We performed a retrospective analysis of MRI exams of 40 patients (32 females) with clinically diagnosed MS according to the revised McDonald criteria were included in this study. All MR images were acquired on 3T whole-body systems (Philips Achieva and Ingenia; Best, The Netherlands) with a 16-channel coil array (February 2010 – December 2015, IRB approval obtained). Pre- and post-contrast T1w images were assessed to determine enhancement status of lesions. Analysis was performed on 58 imaging data using T2w FLAIR, pre- and post-contrast T1w spin-echo images.

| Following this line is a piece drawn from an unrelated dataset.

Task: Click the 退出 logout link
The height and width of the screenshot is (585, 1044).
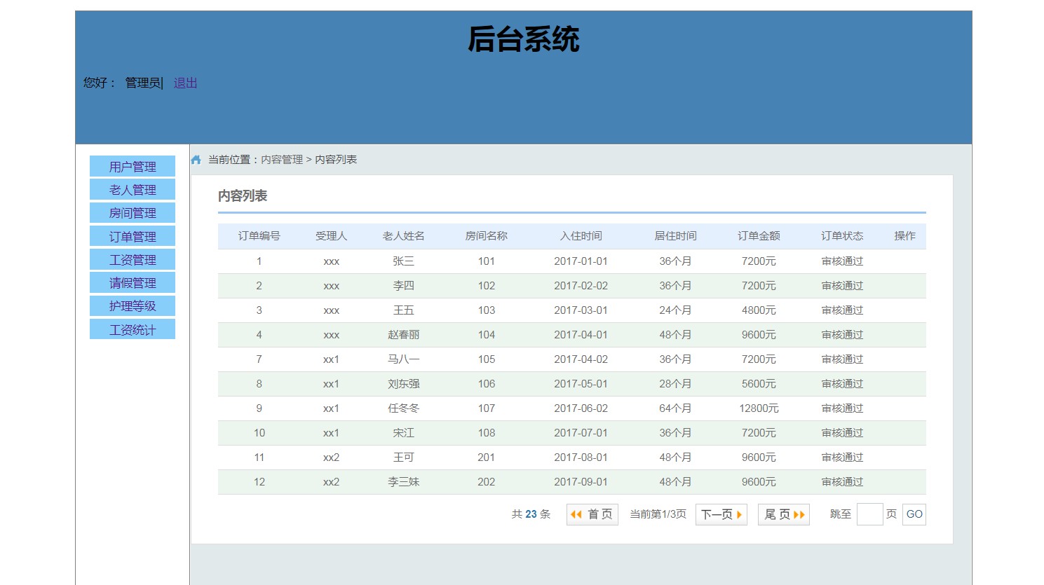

All data processing was performed using MATLAB R2021a (Mathworks, Natick MA). T1w pre- and post-contrast images were registered to the FLAIR image at respective time points using Statistical Parameter Mapping v12 (SPM12). MS lesions were segmented from all FLAIR images using SPM_LST’s lesion prediction⁵. Lesions with volume greater than 100 mm³ were applied to the registered T1w pre- and post-contrast images as a binary mask to derive nine first-order features from each image (Fig. 1). The nine first-order features were statistical measures of signal intensity: mean, median, standard deviation, variance, maximum, minimum, range, skewness, and kurtosis. Lesions were divided into two classes: CE lesion was classified as a lesion with a T1w post-contrast maximum intensity greater than two standard deviations above the mean white matter intensity on the T1w pre-contrast image, and non-contrast enhancing (nCE) lesion was any lesion that lacked this characteristic. Visually, CE lesions have areas of hyperintensity relative to the white matter. Each time point, including those of the same patient, was considered independent.

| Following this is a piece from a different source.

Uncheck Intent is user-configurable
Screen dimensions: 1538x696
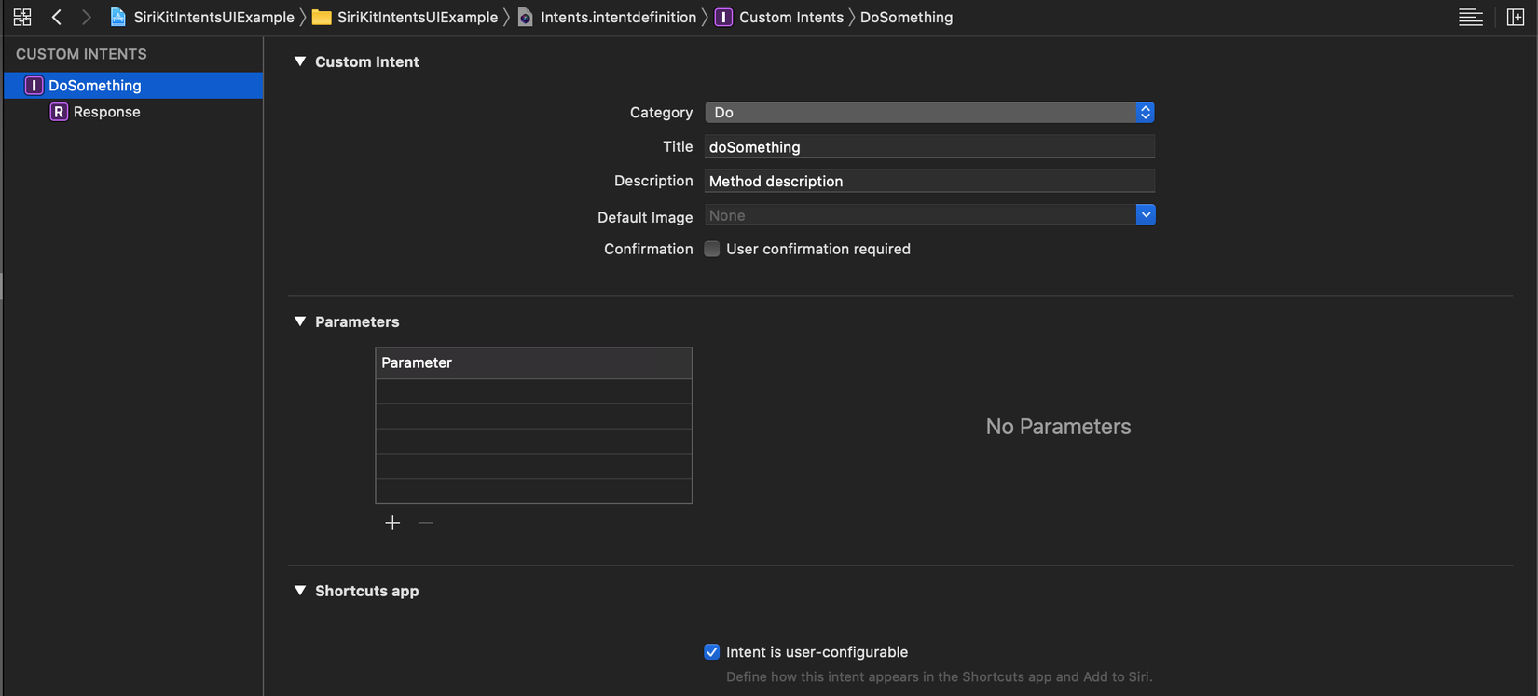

Logistic regression was performed on the nine features extracted from the T1w pre-contrast images. A receiver operator characteristic (ROC) analysis was performed and the area under the curve (AUC) was used to determine diagnostic accuracy. 5-fold cross validation was completed and accuracy for each fold was calculated as Accuracy = (True Positives + True Negatives)_{kth fold}/(True Positives + True Negatives + False Positives + False Negatives)_{kth fold}. The overall accuracy was calculated as the mean of all the fold accuracies. True Positive Rate (TPR) was calculated as TPR = True Positives/(True Positives + False Negatives).

Results

Using the listed metrics, a total number of 553 lesions were identified. Of these, 307 of which were classified as CE while the remaining 246 were classified as nCE. Logistic regression was first run for all features, which yielded an AUC of 0.84, an overall accuracy of 0.781, and TPR = 88.2%. On the test dataset, this classifier yielded an AUC of 0.86, an overall accuracy of 0.811, and TPR = 98.4% Logistic regression was then run for different combinations of subset of features, with the best performing combination included mean, max, min, and variance with an AUC of 0.84, an overall accuracy of 0.790, and TPR = 90.6% On the test dataset, this combination had an AUC of 0.88, an overall accuracy of 0.784, and TPR = 96.8% (Fig. 2). The model that performed the worst was trained on only kurtosis, with an AUC of 0.49, an overall accuracy of 0.532. Of note however, the single feature models that performed best were the models trained on mean (Training: AUC = 0.79, overall accuracy = 0.792; Testing: AUC = 0.79, overall accuracy = 0.739), max (Training: AUC = 0.76, overall accuracy = 0.778; Testing: AUC = 0.72, overall accuracy = 0.739), and minimum (Training: AUC = 0.83, overall accuracy = 0.794; Testing: AUC = 0.84, overall accuracy = 0.766).

Discussion/Conclusion

This initial work demonstrates feasibility of MS diagnosis and lesion enhancement prediction using already available scans in the clinical workflow. Features embedded in T1w pre-contrast images may predict whether an MS lesion may enhance or not. This is critically essential to both the health of patients with MS and reducing costs and scan time. Further work warrants examination of other MS lesion features (such as lesion texture) and further examination of scans from different vendors and multiple centers.

Acknowledgements

This work has been supported by NIH K25 HL141634.